By Chris M Rands, Elizaveta V. Starikova, Harald Brüssow, Evgenia V. Kriventseva, Vadim M Govorun, Evgeny M Zdobnov

Posted 18 Dec 2017
bioRxiv DOI: 10.1101/235788 (published DOI: 10.1111/1462-2920.14276)

Antibiotic resistance is increasing among pathogens at unprecedented rates and the human body contains a large pool of antibiotic resistance genes that can be spread among bacteria by mobile genetic elements. Acidaminococcus intestini, a bacterium found in the human gut that belongs to the class of Negativicutes, is the first gram-negative coccus shown to be resistant to beta-lactam antibiotics. Resistance is conferred by aci1, a gene encoding the ACI-1 class A beta-lactamase, but the evolutionary history of aci1 and its distribution across other Negativicutes and in the human gut microbiota remains obscure. We discovered that ACI-1 proteins are phylogenetically distinct from class A beta-lactamases of gram-positive Firmicutes and that the aci1 gene occurs in bacteria scattered across the Negativicutes clade, suggesting possible mobilization. In the reference A. intestini RyC-MR95 strain, we found that aci1 is surrounded by mobile DNA, transposon derived sequences directly flank aci1 and are likely the vehicle for its mobility. These transposon sequences reside within a prophage context consisting of two likely degraded tailed prophages, the first prophages to be characterised in A. intestini.
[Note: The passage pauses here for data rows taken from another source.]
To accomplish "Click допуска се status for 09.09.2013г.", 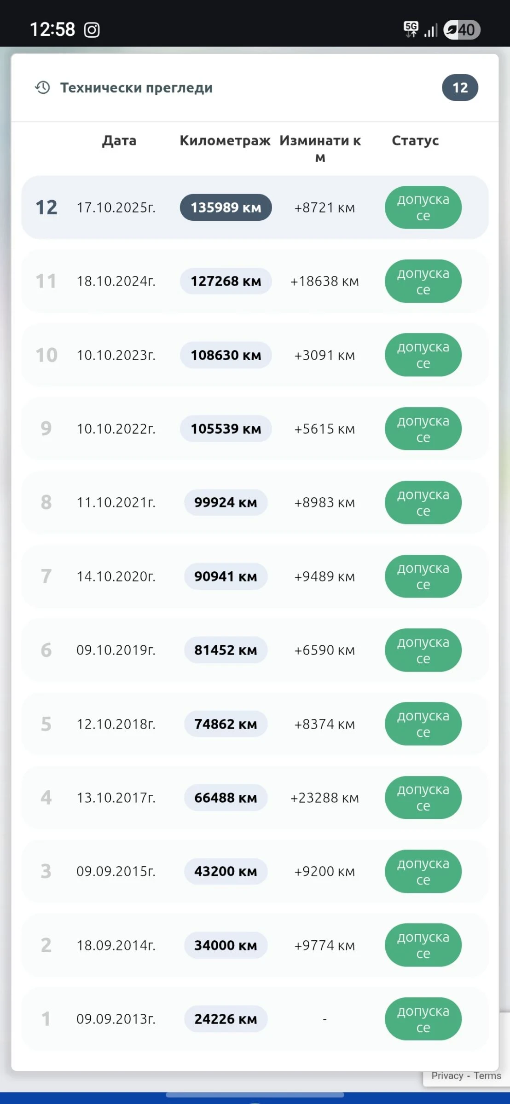I will (423, 1019).
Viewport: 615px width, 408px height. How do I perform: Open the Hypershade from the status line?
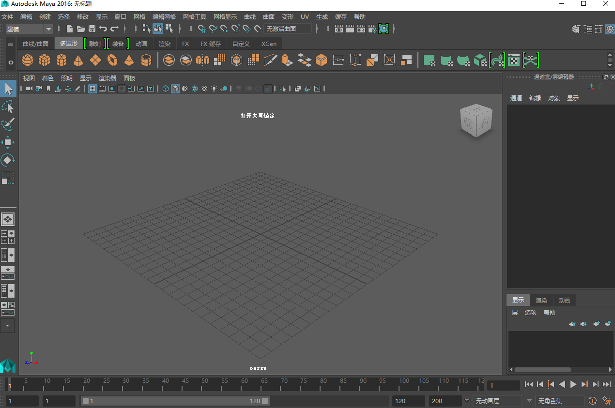(x=384, y=29)
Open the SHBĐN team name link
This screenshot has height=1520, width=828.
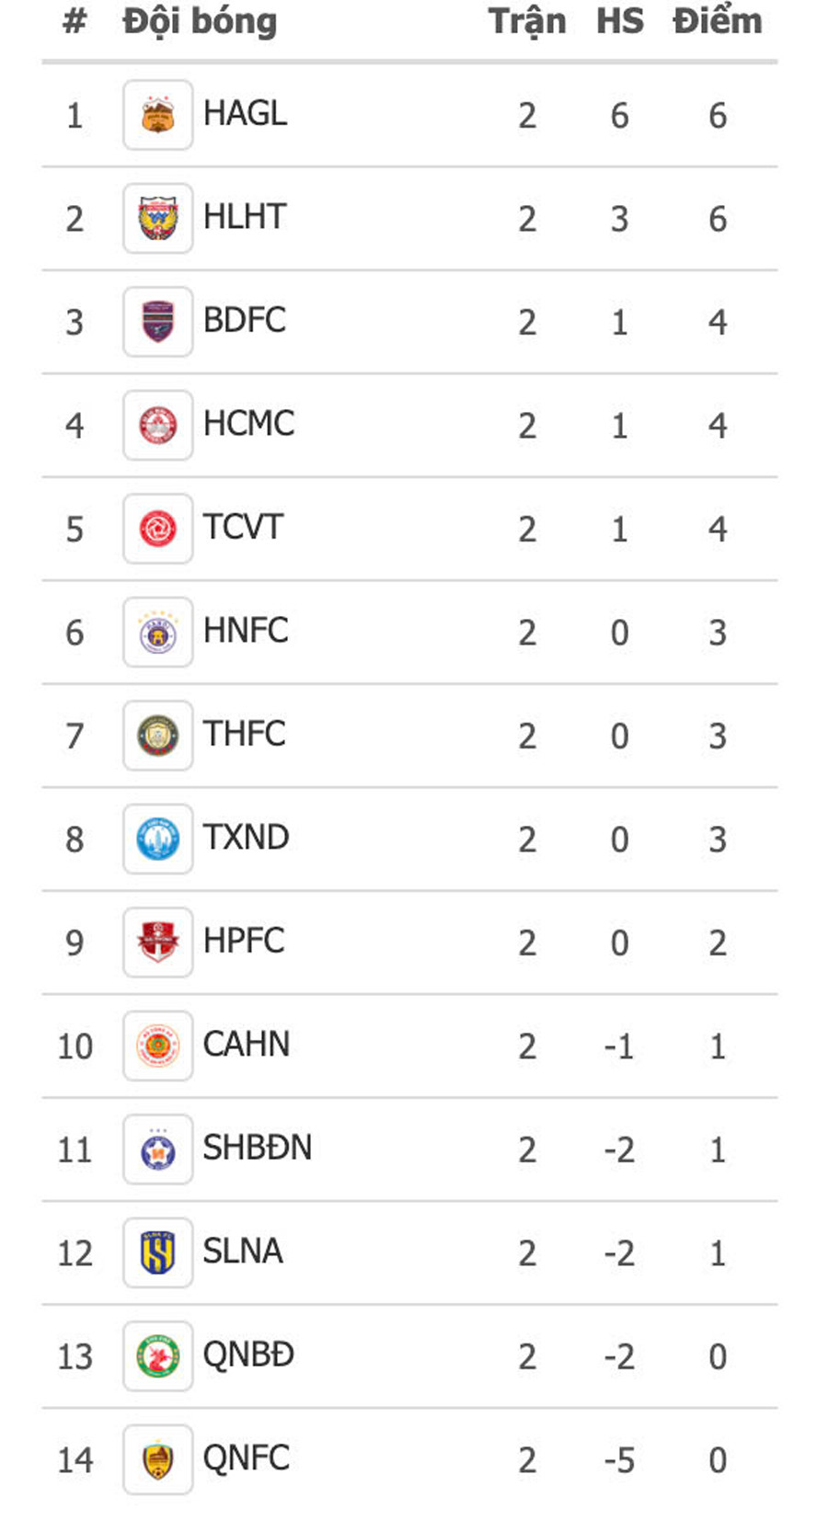click(257, 1149)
We found aci1 in at least 56 (4.4%) out of 1,267 human gut metagenome samples, mostly hosted within A. intestini, and, where could be determined, mostly within a similar constellation of mobile elements to that found in the reference A. intestini genome. These human samples are from individuals in Europe, China and the USA, showing that aci1 is widely distributed globally. Additionally, we examined the nine different Negativicute genome assemblies that contain aci1, and found that only two of these strains show a similar mobile element context around aci1 to the reference A. intestini with transposons adjacent to a tailed prophage. However, in all nine cases aci1 is flanked by transposon derived sequences, and these sequences are diverse, suggesting the activity and degradation of multiple transposons. Overall, we show that ACI-1 proteins form a distinct class A beta lactamase family, and that the aci1 gene is present in human guts worldwide within Negativicute bacterial hosts, due to transposons, sometimes inserted into tailed prophages.